説明

半導体集積回路装置および半導体集積回路装置の製造方法

【課題】半導体チップ上のアルミニウム系等のボンディング・パッド上方に再配線構造を有するデバイスにおいては、一般にバンプ電極による外部接続が主要な構造である。一方、このようなデバイスにおいても、ワイヤ・ボンディングにより外部接続をとりたいというニーズが広く存在する。そこで、無電界メッキによる積層金属再配線上に更に無電界メッキによってボンディング用の金メッキ表面膜を設け、そこにワイヤをボンディングする技術が考えられている。しかし、このような無電界メッキ・ベースの技術では、耐拡散性および耐衝撃性等を十分に確保することができず、高信頼性のデバイス及びプロセスを提供することが困難である。
【解決手段】本願発明は半導体チップ上のアルミニウム系等のボンディング・パッド上方に再配線構造を有するデバイスにおいて、再配線上に電解メッキによるワイヤ・ボンディング用の金パッド層を形成するものである。

【発明の詳細な説明】
【技術分野】
【0001】
本発明は、半導体集積回路装置(または半導体装置)のデバイス構造および半導体集積回路装置(または半導体装置)の製造方法における外部接続技術に適用して有効な技術に関する。

(生データ):
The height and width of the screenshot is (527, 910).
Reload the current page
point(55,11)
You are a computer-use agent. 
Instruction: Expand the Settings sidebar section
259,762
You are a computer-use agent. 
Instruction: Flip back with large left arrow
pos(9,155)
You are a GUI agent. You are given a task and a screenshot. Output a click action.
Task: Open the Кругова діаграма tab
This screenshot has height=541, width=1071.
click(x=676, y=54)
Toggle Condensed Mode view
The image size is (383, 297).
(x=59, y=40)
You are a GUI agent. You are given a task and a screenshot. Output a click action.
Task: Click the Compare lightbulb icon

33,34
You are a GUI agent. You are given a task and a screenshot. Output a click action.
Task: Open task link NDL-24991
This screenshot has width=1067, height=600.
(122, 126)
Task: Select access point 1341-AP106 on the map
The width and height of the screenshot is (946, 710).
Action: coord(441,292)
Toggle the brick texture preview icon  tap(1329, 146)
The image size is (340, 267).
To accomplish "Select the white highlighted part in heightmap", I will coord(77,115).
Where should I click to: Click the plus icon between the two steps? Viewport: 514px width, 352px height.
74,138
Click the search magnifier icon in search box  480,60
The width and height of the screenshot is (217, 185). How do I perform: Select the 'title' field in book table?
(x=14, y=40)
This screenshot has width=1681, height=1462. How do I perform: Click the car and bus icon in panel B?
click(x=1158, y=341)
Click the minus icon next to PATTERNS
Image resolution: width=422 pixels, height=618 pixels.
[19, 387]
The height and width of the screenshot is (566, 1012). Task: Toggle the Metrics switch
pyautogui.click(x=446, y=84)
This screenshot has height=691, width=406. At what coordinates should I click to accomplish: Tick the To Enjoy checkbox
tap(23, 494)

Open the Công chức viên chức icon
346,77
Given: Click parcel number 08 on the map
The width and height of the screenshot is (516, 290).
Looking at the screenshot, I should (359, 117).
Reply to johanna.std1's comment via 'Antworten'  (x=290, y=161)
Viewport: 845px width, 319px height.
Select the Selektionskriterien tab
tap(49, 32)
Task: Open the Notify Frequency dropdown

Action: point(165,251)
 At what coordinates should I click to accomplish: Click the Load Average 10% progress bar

(作業内容):
半導体集積回路装置のワイヤ・ボンディング用金パッド層を扱った提示文について、最後の文のあとに続く部分を書いてください。

(解答):
【背景技術】
【0002】
日本特開2007−73611号公報(特許文献1)には、半導体チップ上のアルミニウム系ボンディング・パッド上方の再配線最上層である無電界メッキによるニッケル膜上に、無電界メッキによる金層を形成し、そこにボンディング・ワイヤを接続する技術が開示されている。
【0003】
【特許文献1】特開2007−73611号公報
【発明の開示】
【発明が解決しようとする課題】
【0004】
半導体チップ上のアルミニウム系等のボンディング・パッド上方に再配線構造を有するデバイスにおいては、一般にバンプ電極による外部接続が主要な構造である。一方、このようなデバイスにおいても、ワイヤ・ボンディングにより外部接続をとりたいというニーズが広く存在する。そこで、日本特開2007−73611号公報(特許文献1)に開示されたように、無電界メッキによる積層金属再配線上に更に無電界メッキによってボンディング用の金メッキ表面膜を設け、そこにワイヤをボンディングする技術が考えられている。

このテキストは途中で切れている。